È voi che proteggete
i vostri passi incerti.
I figli che giudicate
non li avete ancora scoperti.
Le filastrocche giudiziarie
I tribunali per i minorenni prendono ogni giorno decisioni difficili. Scelte delicate, suscettibili certo di errore ma orientate ogni volta sulla valutazione dei rischi e dei danni che un minore patisce, molto spesso per mano degli adulti a lui più vicini vale a dire i suoi genitori e i familiari più stretti.
Negli ultimi anni una retorica mielosa e in bianco e nero ha raccontato storie dove i buoni erano ben distinti dai cattivi e dove la conclusione era invariabilmente una sola: i bambini e i ragazzi devono crescere con i loro genitori. Con loro, chiunque essi siano e comunque si comportino.
Ogni altro intervento, anche quando è temporaneo e di stimolo al cambiamento per giungere a relazioni familiari più serene, viene presentato come crudeltà, come ingiustizia. Avrebbe, ciascun genitore, il diritto di fare dei propri figli tutto ciò che vuole - e di evitare il dolore, per sé e per il bambino. Piuttosto la perversione, il maltrattamento, l'incertezza endemica. Tutto sembra meglio della sofferenza che sta dentro alla crisi e alla necessità di cambiare.

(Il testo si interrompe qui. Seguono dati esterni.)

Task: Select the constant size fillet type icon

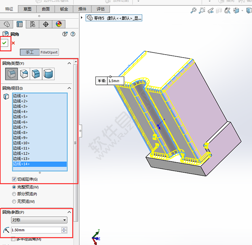Action: tap(11, 74)
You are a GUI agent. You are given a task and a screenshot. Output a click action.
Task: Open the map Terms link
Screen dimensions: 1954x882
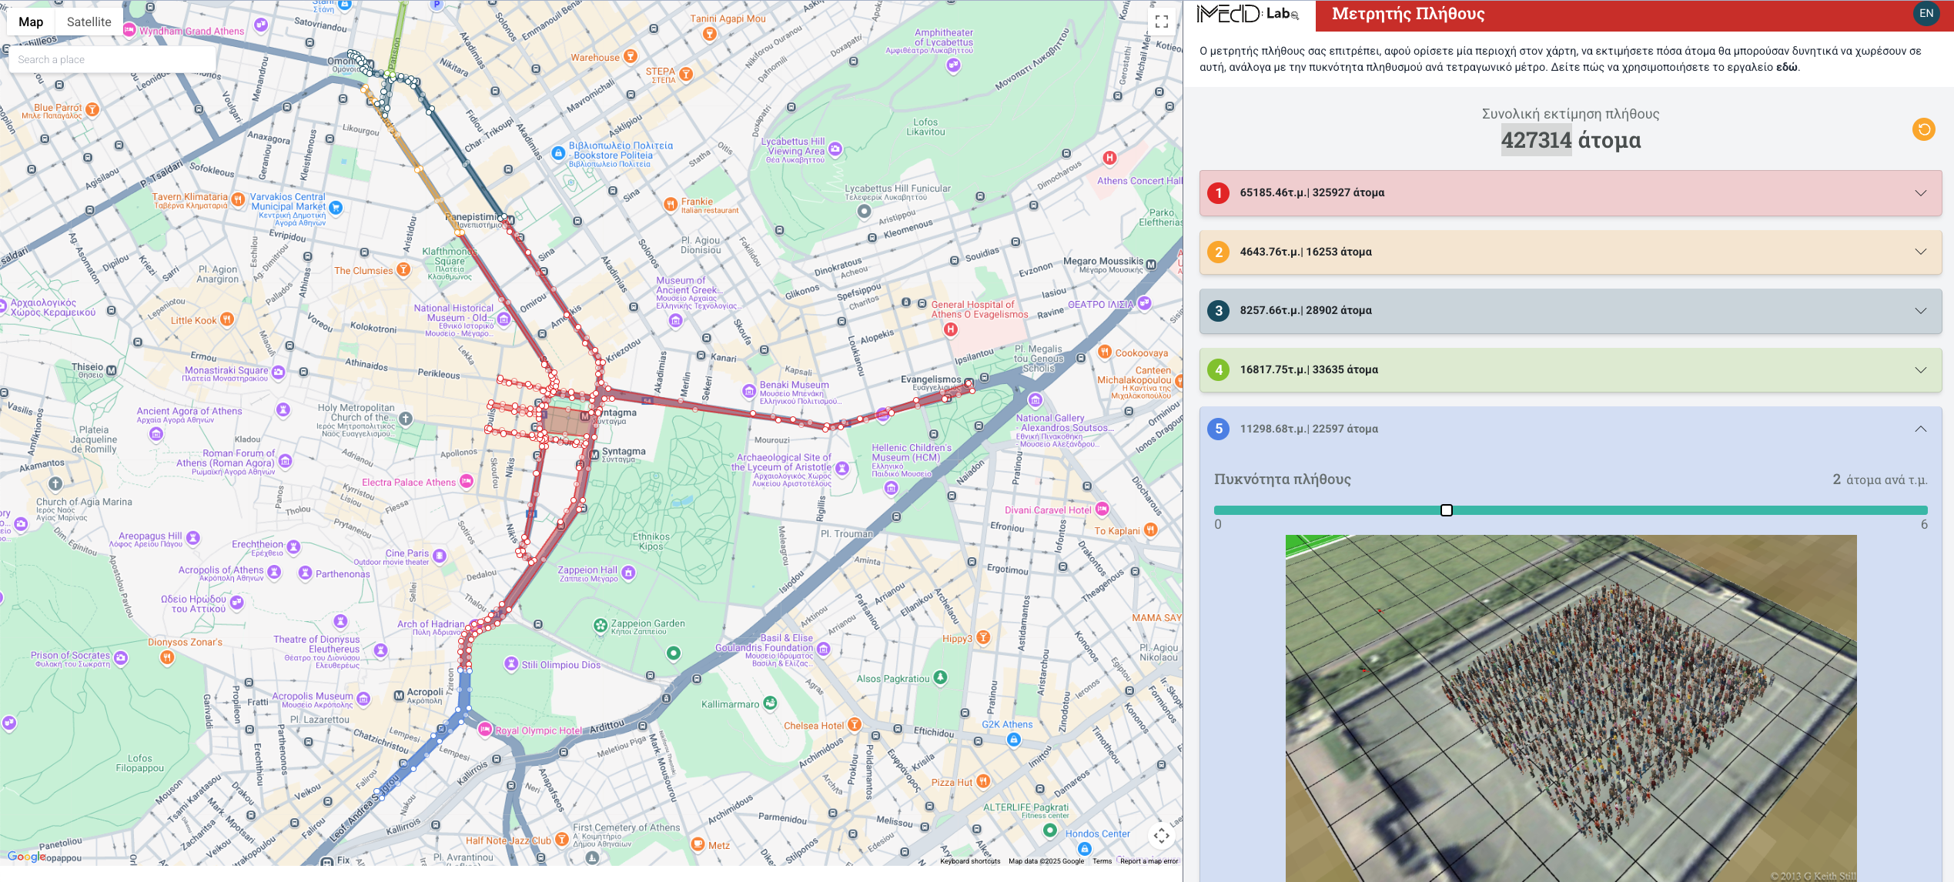1102,861
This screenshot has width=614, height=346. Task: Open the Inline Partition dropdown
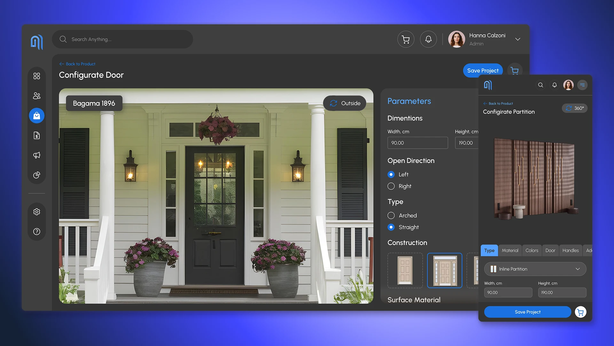click(535, 269)
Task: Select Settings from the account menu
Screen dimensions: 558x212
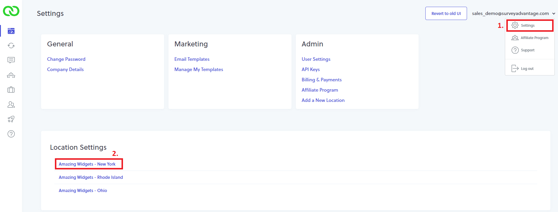Action: 527,26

Il cinismo infantile dell'autrice che racconta scelte giudiziarie estreme, eppure ordinarie nelle aula dei tribunali per i minorenni, è uno sberleffo a questa logica e un modo per affermare una volta di più che i bambini e i ragazzi sono persone. Non proprietà, non appendici degli adulti ma persone, soggetti di diritto, nei cui panni occorre provare a mettersi e che è opportuno disporsi ad ascoltare in ogni singola e distinta decisione che riguardi da vicino la loro vita.